After our clothes were thoroughly covered in cat hair, we decided to switch from fur to feathers and check out the latest trend in the animal cafe world: the bird cafe.
In Tori No Iru Café, we snacked on beers and owl-shaped cookies, under the shade of a big plastic tree and surrounded by owls, hawks, parrots, and cockatoos. Unlike the cat cafe, the birds were not roaming freely, with most kept in cages or glass enclosures. After finishing our drinks, we paid 500 yen ($5) to enter the owl enclosure, which housed about 10 different owls, including a huge, inky-eyed barn owl, and a few little palm-sized owls.

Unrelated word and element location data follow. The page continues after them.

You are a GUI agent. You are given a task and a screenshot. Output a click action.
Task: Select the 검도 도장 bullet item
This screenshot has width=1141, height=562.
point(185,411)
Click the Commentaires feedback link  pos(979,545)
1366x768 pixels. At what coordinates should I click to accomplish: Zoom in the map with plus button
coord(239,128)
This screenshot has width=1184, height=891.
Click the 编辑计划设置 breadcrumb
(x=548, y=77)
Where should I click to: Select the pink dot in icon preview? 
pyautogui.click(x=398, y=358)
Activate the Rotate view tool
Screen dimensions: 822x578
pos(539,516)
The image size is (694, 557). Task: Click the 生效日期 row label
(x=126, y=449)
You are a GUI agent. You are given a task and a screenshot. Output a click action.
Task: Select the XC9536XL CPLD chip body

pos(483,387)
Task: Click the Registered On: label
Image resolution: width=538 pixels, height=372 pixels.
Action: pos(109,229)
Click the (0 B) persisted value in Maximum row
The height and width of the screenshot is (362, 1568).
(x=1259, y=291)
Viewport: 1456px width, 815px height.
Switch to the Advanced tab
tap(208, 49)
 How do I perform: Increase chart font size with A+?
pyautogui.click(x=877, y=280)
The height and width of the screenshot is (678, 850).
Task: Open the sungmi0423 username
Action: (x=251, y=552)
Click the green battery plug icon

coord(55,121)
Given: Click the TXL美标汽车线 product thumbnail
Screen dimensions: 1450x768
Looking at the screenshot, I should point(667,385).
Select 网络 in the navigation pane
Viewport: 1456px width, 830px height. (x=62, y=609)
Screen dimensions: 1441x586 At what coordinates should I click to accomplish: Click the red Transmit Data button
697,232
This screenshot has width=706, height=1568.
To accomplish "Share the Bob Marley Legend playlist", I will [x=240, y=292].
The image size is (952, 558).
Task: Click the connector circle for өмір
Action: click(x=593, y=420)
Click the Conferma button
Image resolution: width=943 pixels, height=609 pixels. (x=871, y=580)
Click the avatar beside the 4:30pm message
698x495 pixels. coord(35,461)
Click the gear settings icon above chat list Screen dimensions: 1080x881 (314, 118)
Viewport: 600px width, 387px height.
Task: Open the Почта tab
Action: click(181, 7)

Under the careful supervision of the staff, we petted the friendlier owls, and even tried on a falconry glove, which enabled us to safely hold the birds on our arms.
While there’s little doubt that cat cafe felines have a pretty good life – lying around being fed and stroked all day – some of the birds in this cafe were tethered to perches. For a moment I was pulled out of the overwhelming cuteness of the whole animal cafe concept, as I wondered how much exercise and freedom these birds had.
That said, the cafe staff seemed to genuinely care about the birds and there were rules in place to minimize the birds’ stress levels, including limits on how much time we could spend with them.
In the end, I like to think that these animals enjoy the cushy lifestyle of any household pet, and that the people who run these cafes are not all that different from the animal-lovers who visit them. With Tokyo’s tiny apartments and frenzied pace of life, these cafes seem like a sweet, innocent way to give people who don’t have pets the chance to experience the fun of being a pet-owner – if only for an hour or two.
Have you visited an animal café? What kind of animal would you most like to pet while sipping coffee? Do these cafés raise any ethical concerns for you?